Fictional character biography
The round-headed, sailor-hatted Squiddly (who resembles an octopus—albeit with only six tentacles—rather than a squid) is kept captive in an aquatic park known as Bubbleland and resides in a pool with his name on it. Squiddly Diddly is an aspiring musician who makes many attempts to escape and attain musical stardom, but he is constantly foiled by Bubbleland's administrator Chief Winchley. In some episodes, Squiddly Diddly manages to escape, but chooses to return to Bubbleland after finding the outside world to be too harsh. Other times Squiddly and Chief Winchley would have to work together to solve problems in Bubbleland. The cartoons show people applauding Squiddly Diddly's musical talents, but often depict terrified people who mistakenly believed that octopuses are hostile.

List of episodes

Season 1 (1965–66)

Season 2 (1966-67)

Voice cast
 Paul Frees - Squiddly Diddly
 John Stephenson - Chief Winchley

Home video
On November 3, 2015, Warner Archive released The Secret Squirrel Show: The Complete Series on DVD in region 1 as part of their Hanna–Barbera Classics Collection. This release contains all the Squiddly Diddly shorts.

The episode "Way Out Squiddly" is also available on the DVD Saturday Morning Cartoons Vol. 1.

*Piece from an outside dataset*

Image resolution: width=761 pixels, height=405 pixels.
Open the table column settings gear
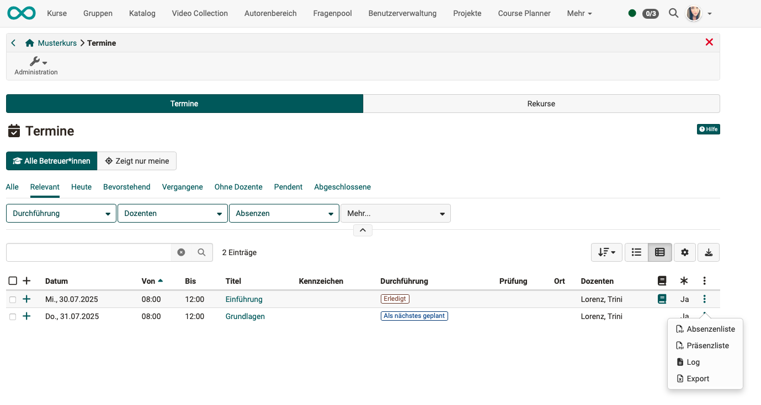pos(684,252)

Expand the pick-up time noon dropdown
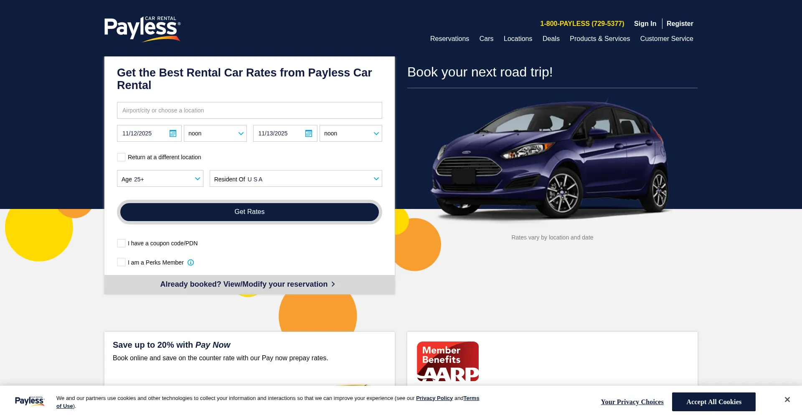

Squiddly Diddly in other languages
 Brazilian Portuguese: Lula Lelé
 Spanish: El pulpo Manotas
 French: Squiddly la pieuvre
 Dutch: Inky de inktvis
 Italian: Squiddly Diddly
 German: Squiddly Diddly
 Japanese: Tako no Roku chan
 Tunisian Arabic: قرينط الشلواش (Qrīnaṭ il-šalwāš)
 Serbian: Сима Сипа (Sima Sipa)

In other media

 In 1966, Hanna-Barbera Records released Squiddly Diddly's Surfin' Surfari on LP.
 Squiddly Diddly was featured in Yogi's Gang (1973) voiced by Don Messick.
 Squiddly Diddly made a lone comic book appearance in 1966, as a back-up feature in the only issue of Secret Squirrel, published by Gold Key Comics, and again in 1996, courtesy of Hanna-Barbera Presents #6, published by Archie Comics.
 Squiddly and Chief Winchley appeared in Yogi's Treasure Hunt.
 Squiddly Diddly made two appearances on Yo Yogi!. First, he appered in the episode "Mall or Nothing" where he's juggling for the Mall-a-thon. Then, he made a cameo in the episode "The Big Snoop" where he is amongst those looking for Super Snooper when he ends up kidnapped. In the former episode, he was voiced by Don Messick.
 In the British comedy Only Fools and Horses Christmas Special 1989 "The Jolly Boys' Outing", Squiddly Diddly was cited by Del Boy as the reason for the failure of his seafood stall, since people were unwilling to consume creatures they had become fond of.
 Squiddly Diddly has been seen on HBO's The Ricky Gervais Show, where the character is involved in a few scripts, including being side by side with a killer octopus and giving Karl Pilkington a rectal examination.
 Squiddly Diddly appears in the Harvey Birdman, Attorney at Law episodes "SPF", "Gone Efficien...t" and "The Death of Harvey". Chief Winchley makes a cameo in "Juror in Court".
 Squiddly Diddly made a cameo in a 2012 MetLife commercial entitled "Everyone".
 Squiddly Diddly's body is shown in Janni Nemo's office in the 2015 graphic novel Nemo: River of Ghosts, written by Alan Moore and illustrated by Kevin O'Neill.
 Squiddly Diddly made a cameo as an animatronic in the Dexter's Laboratory episode "Chubby Cheese".
 Simon Cowell has two dogs named Squiddly and Diddly, a catchphrase he has often used on reality TV shows over the years.
 Squiddly Diddly appears several times in Mark Russell's 2018 comic book Exit, Stage Left!: The Snagglepuss Chronicles.
 Squiddly Diddly makes a cameo in the Wacky Races episode "Wacklantis" as various sea life are summoned by the king of Atlantis.
 Squiddly Diddly makes two cameo appearances in Scoob!, as part of a mural on the side of the building and on a billboard for Bubbleland.
 Squiddly Diddly makes an appearance as a silhouette in the 2020 Animaniacs revival segment "Suffragette City".
 Squiddly Diddly appears in Jellystone!, voiced by Niccole Thurman. While the original promo image presented Squiddly as a male, the character is female in the actual series. She works at a music store. Bubbleland and Chief Winchley have yet to appear.
 Squiddly Diddly is the star of his own poem, "The Story of Squiddly Diddly", which was written by Theodora Shilliton and won at 2021's National Poetry Day. The poem involves the titular squid as he tries to stop people from polluting the ocean while befriending a tuna, a sea turtle, and a sea cow along the way.

References

External links

 Squiddly Diddly at the Big Cartoon DataBase
 Squiddly Diddly - Cartoon Network Department of Cartoons (Archive)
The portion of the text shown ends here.